As a popular jazz standard, the song is included in the first volume of the Real Book as well as the New Real Book.

It appears as a love theme both in the 1932 film The Mummy (when it is played during the ball sequence where Helen is telepathically called to the museum), and in the film Hotel Continental, also 1932. The song is included in the film Sing a Jingle (1944) and it was also included in the 1989 film Crimes and Misdemeanors by Woody Allen.
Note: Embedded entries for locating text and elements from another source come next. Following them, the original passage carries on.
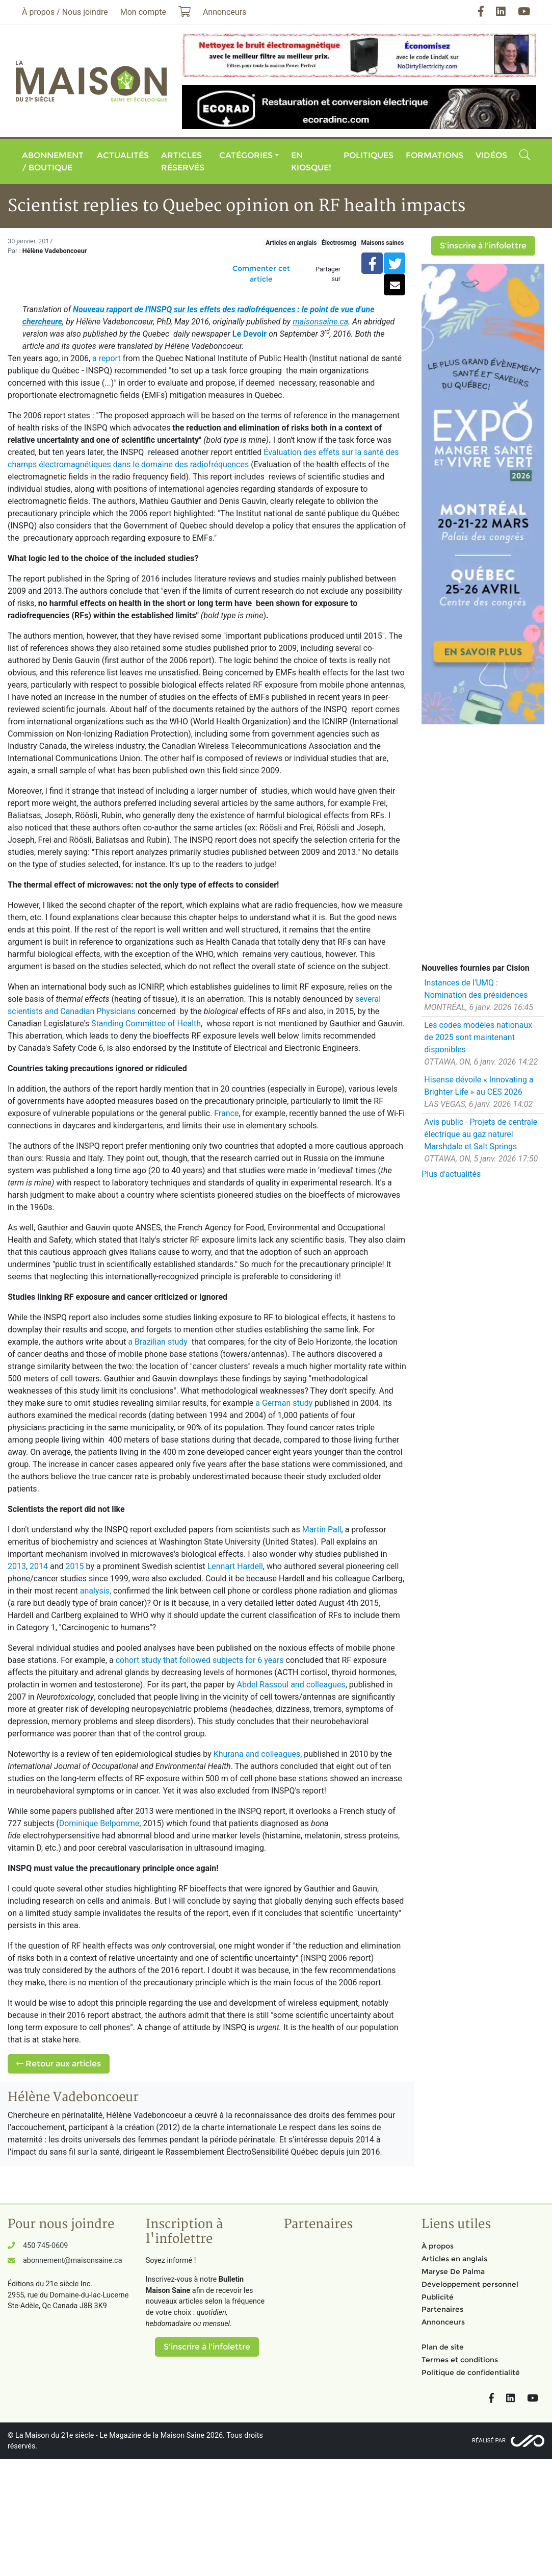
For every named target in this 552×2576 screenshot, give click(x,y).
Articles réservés (182, 161)
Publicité (438, 2297)
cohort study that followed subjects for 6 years (200, 1660)
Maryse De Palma (453, 2271)
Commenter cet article (261, 274)
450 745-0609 (45, 2245)
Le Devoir (249, 334)
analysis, (95, 1591)
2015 (75, 1566)
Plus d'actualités (451, 1174)
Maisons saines (382, 242)
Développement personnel (470, 2284)
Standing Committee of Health (146, 1023)
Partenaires (442, 2309)
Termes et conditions (460, 2359)
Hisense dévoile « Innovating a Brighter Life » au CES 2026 (478, 1086)
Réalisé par (489, 2440)
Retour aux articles (58, 2063)
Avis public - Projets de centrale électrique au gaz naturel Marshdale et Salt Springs (480, 1134)
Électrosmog (339, 242)
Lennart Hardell (235, 1566)
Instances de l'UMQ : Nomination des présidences (476, 989)
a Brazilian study (157, 1342)
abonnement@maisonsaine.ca (72, 2260)
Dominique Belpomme (99, 1823)
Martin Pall (321, 1529)
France (226, 1113)
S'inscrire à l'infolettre (483, 245)
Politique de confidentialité (471, 2372)
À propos (438, 2246)
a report (106, 358)
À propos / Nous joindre (65, 12)
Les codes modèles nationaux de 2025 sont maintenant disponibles (478, 1037)
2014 (39, 1566)
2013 (17, 1566)
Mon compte (143, 12)
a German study (283, 1403)
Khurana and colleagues (257, 1754)
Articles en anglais (291, 242)
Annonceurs (443, 2322)
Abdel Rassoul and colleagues (290, 1684)
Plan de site (443, 2347)
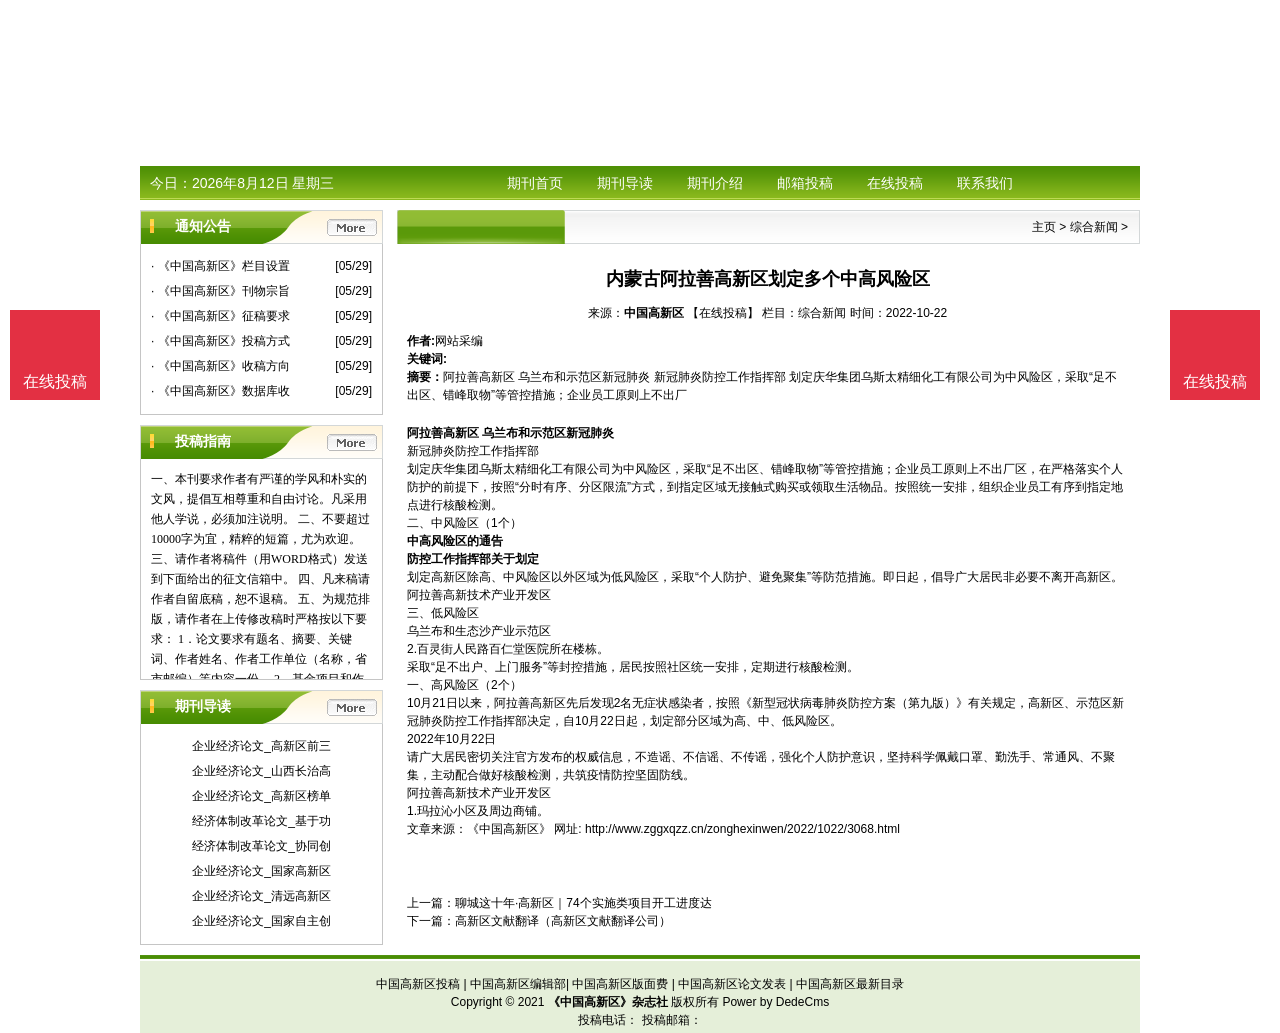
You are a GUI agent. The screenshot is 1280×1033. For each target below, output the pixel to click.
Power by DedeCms (775, 1002)
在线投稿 (895, 183)
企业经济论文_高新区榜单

Joe Pass performed the song at the Brecon Jazz Festival in 1991 and stated in good jest that he couldn't remember if it was by Victor Herbert, Victor Young or Victor Mature.

==Other recordings==
- Bing Crosby recorded the song on July 24, 1944 with Victor Young and His Orchestra for Decca Records.
- Anita O'Day - for her album Anita (1956).
- Edna Savage (1959).
- Bill Evans - Explorations (1961)
- New York alternative metal band Helmet included a cover version of the song on their 1994 album Betty.
- Michel Petrucciani with Jim Hall and Wayne Shorter for their live album Power of three (Blue Note, 1987).
- Jacky Terrasson and Tom Harrell - Moon and Sand (1991)
- The song has been recorded by Sophie Milman on her album Take Love Easy in 2009.